When AI will eventually become the primary means to write code (because hand-programming is going to be slow enough that no company can continue like before) then that means AI becomes your new compiler that comes with a price tag, a subscription.
Programmers were held hostage to commercial compilers until free compilers reached sufficient level of quality, but now it doesn't matter if your disk is full of free/open toolchains if it's not you who is commanding them but commercial AI agents.
Undoubtedly there will be open-source LLMs eventually, of various levels of quality. But to write a free compiler you need a laptop while to train a free programming LLM you need a lot of money. And you also need money to run it.

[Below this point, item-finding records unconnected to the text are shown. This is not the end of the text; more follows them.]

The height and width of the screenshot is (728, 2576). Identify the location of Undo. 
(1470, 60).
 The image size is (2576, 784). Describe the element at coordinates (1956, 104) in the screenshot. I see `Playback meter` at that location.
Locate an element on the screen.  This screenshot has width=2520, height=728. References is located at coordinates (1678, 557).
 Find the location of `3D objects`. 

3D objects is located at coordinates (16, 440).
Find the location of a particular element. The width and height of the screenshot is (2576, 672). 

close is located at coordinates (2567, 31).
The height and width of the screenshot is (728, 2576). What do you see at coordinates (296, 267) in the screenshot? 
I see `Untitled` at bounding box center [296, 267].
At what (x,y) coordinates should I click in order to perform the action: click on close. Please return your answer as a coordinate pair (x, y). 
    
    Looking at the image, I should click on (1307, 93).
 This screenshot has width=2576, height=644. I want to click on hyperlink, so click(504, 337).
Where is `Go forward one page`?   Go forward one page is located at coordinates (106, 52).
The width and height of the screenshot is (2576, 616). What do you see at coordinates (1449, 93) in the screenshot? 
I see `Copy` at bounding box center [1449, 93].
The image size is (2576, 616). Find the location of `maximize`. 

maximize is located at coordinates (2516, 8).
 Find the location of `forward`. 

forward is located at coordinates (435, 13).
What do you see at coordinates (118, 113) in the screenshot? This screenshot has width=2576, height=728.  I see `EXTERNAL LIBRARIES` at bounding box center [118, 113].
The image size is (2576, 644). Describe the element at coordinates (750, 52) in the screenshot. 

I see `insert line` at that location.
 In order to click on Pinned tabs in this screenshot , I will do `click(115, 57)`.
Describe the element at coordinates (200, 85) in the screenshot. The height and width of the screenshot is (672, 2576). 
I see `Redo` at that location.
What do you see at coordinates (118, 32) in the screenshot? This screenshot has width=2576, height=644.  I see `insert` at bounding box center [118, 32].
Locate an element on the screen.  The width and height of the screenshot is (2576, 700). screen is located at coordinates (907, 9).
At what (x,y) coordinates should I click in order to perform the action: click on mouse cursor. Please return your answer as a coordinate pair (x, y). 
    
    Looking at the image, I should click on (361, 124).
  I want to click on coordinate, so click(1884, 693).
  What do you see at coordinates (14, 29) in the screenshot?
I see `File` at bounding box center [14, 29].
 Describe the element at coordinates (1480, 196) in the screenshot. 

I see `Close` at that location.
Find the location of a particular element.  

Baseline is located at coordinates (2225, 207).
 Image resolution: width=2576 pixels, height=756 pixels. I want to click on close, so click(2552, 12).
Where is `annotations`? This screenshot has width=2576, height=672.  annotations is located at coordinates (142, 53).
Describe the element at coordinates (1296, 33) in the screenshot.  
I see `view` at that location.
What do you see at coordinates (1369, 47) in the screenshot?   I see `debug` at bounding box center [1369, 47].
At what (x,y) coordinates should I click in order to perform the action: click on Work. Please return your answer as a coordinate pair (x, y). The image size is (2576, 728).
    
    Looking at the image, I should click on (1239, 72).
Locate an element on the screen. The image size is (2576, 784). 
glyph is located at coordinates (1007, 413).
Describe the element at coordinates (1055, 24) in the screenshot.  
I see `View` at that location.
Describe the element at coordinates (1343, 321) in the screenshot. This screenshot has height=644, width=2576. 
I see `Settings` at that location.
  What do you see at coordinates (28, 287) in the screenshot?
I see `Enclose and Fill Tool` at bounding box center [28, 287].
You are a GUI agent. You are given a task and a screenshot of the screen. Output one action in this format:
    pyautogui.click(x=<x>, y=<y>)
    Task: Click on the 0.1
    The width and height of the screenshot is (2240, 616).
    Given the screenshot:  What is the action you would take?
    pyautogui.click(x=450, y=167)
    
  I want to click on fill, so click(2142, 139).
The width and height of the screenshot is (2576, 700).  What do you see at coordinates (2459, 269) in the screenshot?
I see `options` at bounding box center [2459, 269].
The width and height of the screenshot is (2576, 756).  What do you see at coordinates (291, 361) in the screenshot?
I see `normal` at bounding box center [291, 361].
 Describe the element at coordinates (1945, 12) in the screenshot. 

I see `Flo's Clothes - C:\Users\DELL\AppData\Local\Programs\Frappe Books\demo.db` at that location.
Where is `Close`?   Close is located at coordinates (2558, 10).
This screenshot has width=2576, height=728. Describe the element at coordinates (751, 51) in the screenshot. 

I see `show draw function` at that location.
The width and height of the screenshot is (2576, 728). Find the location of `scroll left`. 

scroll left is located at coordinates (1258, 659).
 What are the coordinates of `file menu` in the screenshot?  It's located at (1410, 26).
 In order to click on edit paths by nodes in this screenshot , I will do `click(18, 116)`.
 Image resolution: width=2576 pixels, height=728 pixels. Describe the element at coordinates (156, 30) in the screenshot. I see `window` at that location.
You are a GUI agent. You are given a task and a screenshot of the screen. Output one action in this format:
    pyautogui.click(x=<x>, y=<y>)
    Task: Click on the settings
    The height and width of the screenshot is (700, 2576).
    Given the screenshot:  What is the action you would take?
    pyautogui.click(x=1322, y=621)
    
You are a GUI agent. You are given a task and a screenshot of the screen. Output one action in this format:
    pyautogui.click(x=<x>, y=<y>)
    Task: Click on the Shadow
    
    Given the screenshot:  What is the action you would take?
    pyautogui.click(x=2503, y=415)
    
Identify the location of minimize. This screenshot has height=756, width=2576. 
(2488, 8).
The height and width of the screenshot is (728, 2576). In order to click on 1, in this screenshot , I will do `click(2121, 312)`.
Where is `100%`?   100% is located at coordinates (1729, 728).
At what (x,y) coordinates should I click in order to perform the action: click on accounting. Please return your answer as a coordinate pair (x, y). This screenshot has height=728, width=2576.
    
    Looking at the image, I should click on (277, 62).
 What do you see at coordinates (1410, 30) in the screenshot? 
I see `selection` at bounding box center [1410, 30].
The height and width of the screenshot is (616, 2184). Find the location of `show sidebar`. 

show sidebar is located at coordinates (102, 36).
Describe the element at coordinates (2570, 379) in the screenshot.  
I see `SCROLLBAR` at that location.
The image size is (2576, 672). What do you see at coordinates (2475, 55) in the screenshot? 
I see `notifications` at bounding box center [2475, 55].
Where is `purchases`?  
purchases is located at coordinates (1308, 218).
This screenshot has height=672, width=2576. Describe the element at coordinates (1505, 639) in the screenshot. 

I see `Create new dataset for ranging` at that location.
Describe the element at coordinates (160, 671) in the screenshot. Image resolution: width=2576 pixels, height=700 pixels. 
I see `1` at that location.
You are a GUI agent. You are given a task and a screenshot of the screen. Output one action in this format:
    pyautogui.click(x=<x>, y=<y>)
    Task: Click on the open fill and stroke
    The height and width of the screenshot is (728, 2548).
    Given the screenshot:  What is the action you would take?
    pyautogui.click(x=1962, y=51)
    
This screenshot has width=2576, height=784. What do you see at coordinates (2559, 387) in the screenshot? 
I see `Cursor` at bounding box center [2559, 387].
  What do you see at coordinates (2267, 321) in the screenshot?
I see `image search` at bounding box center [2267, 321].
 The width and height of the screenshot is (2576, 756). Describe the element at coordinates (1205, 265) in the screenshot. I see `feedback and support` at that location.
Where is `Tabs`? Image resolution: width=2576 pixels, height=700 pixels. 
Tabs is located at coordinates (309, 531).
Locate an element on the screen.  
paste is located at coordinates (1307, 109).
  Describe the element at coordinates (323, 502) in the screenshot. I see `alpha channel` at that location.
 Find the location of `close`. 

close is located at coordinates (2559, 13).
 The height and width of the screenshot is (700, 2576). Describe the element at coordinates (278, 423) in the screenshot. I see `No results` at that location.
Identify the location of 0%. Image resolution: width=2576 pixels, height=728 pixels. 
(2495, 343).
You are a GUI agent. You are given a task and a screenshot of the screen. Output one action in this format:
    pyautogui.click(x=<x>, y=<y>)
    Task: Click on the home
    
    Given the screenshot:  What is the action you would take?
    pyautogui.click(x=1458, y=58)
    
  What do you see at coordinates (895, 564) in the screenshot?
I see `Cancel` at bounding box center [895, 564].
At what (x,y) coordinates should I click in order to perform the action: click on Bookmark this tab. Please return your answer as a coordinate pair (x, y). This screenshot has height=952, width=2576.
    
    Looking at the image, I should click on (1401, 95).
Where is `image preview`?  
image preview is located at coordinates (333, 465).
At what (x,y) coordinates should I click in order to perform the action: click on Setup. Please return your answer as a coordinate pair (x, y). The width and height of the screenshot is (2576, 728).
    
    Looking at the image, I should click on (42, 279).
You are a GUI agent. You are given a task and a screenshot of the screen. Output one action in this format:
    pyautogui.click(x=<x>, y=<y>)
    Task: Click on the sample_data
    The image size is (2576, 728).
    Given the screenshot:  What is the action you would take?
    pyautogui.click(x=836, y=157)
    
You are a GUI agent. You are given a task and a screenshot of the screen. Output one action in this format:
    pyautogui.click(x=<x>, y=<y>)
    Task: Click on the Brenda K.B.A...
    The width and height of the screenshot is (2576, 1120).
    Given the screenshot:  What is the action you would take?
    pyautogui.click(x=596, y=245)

Programming has been one of the rare arts that even a poor, lower class kid can learn on his own with an old, cheap computer salvaged from a scrap bin and he can raise himself enough intellectual capital to become a well-paid programmer later. I wonder what the equivalent path will be in the future.
> because hand-programming is going to be slow enough that no company can continue like before
LLMs don't make programming faster, they just accelerate the technical debt process.
On agregate they slow everything down because you there's more technical debt at the end of the tunnel.
(OpenClaw is already unmaintainable today - for example, nobody has any clue what configuration options it supports, not even LLMs. Game over.)